The flip side is, I never complain about humidity anymore. I mean, once you see a week where the humidity's lowest point is 95%, Boston's 70% humidity is a laugher.

As for the other part of the essay... it's kind of weird. I actually tend to avoid pictures of my online friends as much as possible. I feel like I get to avoid making too many assumptions about a person just from one photograph. Also, it's a neat little jolt you get when you look at them and go, "hey, I know that stranger."

I probably should be a little less reticent to reveal what I look like. Otherwise, people will search for my real name on Google. And they'll find this guy:

http://members.aol.com/nycore/rick.jpg

What makes it really funny is he's almost the same age as me and was born fairly close to where I was born. So you actually have to dig to find out we're two seperate people.

I'm just pretty convinced if my actual picture ever got out onto the Internet it would be like computer virus equivalent of the AIDS virus that just wipes out everything and the world would be left in like a post-apocalypse post-Terminator 3 world where the only people left would be Eric and Wednesday in a secret Presidential looking hideout in the lone mountains of Wyoming, between Flaming Gorge National Recreational Area and Dinosaur National Monument.

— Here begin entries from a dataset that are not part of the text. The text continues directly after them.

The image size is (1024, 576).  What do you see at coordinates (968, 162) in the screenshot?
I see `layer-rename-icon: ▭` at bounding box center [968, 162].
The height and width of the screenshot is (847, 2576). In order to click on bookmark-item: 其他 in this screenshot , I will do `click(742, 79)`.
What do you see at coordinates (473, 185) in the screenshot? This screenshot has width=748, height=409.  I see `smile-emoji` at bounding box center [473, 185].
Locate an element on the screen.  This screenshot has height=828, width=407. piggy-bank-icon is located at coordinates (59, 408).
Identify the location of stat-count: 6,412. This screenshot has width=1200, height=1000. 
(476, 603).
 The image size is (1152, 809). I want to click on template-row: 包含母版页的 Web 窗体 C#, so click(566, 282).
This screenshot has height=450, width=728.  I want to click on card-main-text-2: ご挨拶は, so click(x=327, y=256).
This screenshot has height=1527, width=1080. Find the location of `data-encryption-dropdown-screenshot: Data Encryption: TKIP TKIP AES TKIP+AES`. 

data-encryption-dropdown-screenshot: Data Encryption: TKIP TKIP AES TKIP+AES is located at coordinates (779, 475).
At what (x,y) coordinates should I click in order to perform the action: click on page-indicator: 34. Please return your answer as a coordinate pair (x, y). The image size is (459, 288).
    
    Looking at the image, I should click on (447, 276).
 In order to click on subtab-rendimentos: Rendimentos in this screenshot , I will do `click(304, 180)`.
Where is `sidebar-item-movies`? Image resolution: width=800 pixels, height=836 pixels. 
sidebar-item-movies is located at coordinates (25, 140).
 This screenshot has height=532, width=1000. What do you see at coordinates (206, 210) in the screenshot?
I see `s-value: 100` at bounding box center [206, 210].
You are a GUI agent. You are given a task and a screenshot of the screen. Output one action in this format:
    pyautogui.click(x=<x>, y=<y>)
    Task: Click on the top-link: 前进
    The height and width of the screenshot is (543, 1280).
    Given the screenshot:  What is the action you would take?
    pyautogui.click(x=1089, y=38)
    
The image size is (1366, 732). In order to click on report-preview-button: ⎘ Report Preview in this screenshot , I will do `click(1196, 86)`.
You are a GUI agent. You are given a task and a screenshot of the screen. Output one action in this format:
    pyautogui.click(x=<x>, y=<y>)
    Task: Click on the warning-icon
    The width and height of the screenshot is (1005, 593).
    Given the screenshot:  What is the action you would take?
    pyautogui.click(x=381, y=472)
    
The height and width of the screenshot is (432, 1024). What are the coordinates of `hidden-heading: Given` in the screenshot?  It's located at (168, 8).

Come to think of it, that would be a lot like Lost. Except everyone would be a webcartoonists or a critic of a webcartoonists.

Glad to see you back, Mister Burns. Ze posts, zey are excellent.

Miyaa: Somehow, the thought of a web comic version of Lost is creepy and somewhat terrifying. I've got this whole Lord of the Flies scenario in my head now, where the PvP tribe and the Penny Arcade tribe each take half the island and fight with cardboard tubes and empty coffee cups, until the Panda comes and rampages through the lot of 'em.

Meanwhile, of course, the Burns and White clan would stake out the bunker with all the food stores and declare it (mostly) neutral territory, and would have little score cards. "Oooh, that smackdown there, that's worth a tasty biscuit for the PA guys."

Okay, I know my brain's a strange place, but hey, what can I say?